A) There was a passage of the book talking about SegWit helps reduce the complexity of the signing algorithm.

Segregated Witness upgrades the signature functions (CHECKSIG, CHECKMULTISIG, etc.) to reduce the algorithm’s computational complexity. Before segwit, the algorithm used to produce a signature required a number of hash operations that was proportional to the size of the transaction. Data-hashing computations increased in O(n^2) with respect to the number of signature operations, introducing a substantial computational burden on all nodes verifying the signature. With segwit, the algorithm is changed to reduce the complexity to O(n).

What is the original algorithm here whose complexity is O(n^2) (is it ECDSA or something else)? And also what is the new SegWit signing algorithm, and how it got the complexity of O(n)?

B) There was also a passage talking about SegWit improvement.
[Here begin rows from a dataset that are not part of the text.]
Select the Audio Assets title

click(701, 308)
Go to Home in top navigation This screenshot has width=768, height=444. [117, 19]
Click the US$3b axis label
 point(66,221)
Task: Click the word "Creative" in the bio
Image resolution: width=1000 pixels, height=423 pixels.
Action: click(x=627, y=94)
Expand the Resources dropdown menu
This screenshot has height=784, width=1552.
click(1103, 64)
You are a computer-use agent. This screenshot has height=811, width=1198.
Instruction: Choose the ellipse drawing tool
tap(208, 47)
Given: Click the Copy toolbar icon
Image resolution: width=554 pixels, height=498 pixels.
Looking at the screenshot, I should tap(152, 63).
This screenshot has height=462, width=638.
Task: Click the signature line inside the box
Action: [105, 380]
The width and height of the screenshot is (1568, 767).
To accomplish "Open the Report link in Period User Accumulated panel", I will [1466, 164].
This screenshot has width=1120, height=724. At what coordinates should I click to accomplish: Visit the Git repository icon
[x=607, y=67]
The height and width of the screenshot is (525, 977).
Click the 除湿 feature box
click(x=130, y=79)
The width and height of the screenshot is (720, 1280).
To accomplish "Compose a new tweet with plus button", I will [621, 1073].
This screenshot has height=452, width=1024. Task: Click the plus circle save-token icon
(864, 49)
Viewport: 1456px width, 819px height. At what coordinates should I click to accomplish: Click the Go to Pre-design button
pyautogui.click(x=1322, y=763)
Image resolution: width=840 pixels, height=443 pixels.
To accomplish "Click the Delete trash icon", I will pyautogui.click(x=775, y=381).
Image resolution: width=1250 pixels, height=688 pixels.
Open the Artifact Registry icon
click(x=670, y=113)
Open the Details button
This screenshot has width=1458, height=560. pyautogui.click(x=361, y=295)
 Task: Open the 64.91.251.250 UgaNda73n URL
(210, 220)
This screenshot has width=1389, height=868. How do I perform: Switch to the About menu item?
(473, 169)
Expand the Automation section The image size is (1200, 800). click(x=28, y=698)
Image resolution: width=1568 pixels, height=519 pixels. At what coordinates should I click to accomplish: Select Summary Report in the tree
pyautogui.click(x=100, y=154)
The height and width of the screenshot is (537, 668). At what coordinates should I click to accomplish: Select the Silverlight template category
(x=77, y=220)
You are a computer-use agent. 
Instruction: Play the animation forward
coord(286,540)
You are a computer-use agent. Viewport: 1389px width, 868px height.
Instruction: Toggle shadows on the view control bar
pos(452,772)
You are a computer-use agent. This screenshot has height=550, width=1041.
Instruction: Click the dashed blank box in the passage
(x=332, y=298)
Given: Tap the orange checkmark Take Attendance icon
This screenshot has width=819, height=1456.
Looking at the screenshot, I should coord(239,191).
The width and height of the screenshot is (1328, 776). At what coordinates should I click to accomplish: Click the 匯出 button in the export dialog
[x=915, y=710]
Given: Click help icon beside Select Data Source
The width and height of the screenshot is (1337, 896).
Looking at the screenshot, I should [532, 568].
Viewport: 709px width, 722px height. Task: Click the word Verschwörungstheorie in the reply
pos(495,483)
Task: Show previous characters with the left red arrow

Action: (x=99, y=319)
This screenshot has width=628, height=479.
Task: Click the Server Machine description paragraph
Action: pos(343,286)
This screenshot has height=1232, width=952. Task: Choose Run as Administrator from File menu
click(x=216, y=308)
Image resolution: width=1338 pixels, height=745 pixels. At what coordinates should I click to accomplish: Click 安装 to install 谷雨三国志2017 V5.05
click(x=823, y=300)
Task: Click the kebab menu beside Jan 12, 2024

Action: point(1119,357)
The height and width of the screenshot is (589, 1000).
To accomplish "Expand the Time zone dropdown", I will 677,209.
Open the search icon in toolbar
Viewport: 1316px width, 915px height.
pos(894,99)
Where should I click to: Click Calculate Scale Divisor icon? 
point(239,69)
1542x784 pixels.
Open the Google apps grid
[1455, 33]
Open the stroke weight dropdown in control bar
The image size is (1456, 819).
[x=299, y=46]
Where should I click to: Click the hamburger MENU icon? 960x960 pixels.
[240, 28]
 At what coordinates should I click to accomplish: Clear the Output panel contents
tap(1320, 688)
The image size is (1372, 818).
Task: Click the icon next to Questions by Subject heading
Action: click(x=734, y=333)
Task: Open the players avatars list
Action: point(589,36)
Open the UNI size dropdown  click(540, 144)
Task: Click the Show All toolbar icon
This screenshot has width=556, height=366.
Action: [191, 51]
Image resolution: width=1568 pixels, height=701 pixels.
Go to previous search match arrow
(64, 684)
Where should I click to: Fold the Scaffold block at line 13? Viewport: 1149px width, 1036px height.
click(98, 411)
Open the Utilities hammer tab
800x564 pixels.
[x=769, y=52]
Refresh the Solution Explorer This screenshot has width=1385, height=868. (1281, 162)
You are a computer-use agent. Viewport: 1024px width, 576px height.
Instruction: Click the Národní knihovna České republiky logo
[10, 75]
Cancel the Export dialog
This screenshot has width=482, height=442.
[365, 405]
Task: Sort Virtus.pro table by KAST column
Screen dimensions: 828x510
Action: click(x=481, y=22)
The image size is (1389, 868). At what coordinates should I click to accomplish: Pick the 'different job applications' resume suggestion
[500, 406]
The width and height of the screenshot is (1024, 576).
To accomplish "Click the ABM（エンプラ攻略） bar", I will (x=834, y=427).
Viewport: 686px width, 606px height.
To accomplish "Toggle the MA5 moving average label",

Segregated Witness signatures incorporate the value (amount) referenced by each input in the hash that is signed. Previously, an offline signing device, such as a hardware wallet, would have to verify the amount of each input before signing a transaction. This was usually accomplished by streaming a large amount of data about the previous transactions referenced as inputs. Since the amount is now part of the commitment hash that is signed, an offline device does not need the previous transactions. If the amounts do not match (are misrepresented by a compromised online system), the signature will be invalid

What does it mean by saying Segregated Witness signatures incorporate the value (amount) referenced by each input in the hash that is signed. and Since the amount is now part of the commitment hash that is signed, an offline device does not need the previous transactions.? Does it mean that in Legacy block, the variable transfer value is not included in the hash, and now SegWit includes it?
And I cant understand how this make offline device not to need previous transactions' info (although I do understand that every offline devices need previous utxo to sign a transaction)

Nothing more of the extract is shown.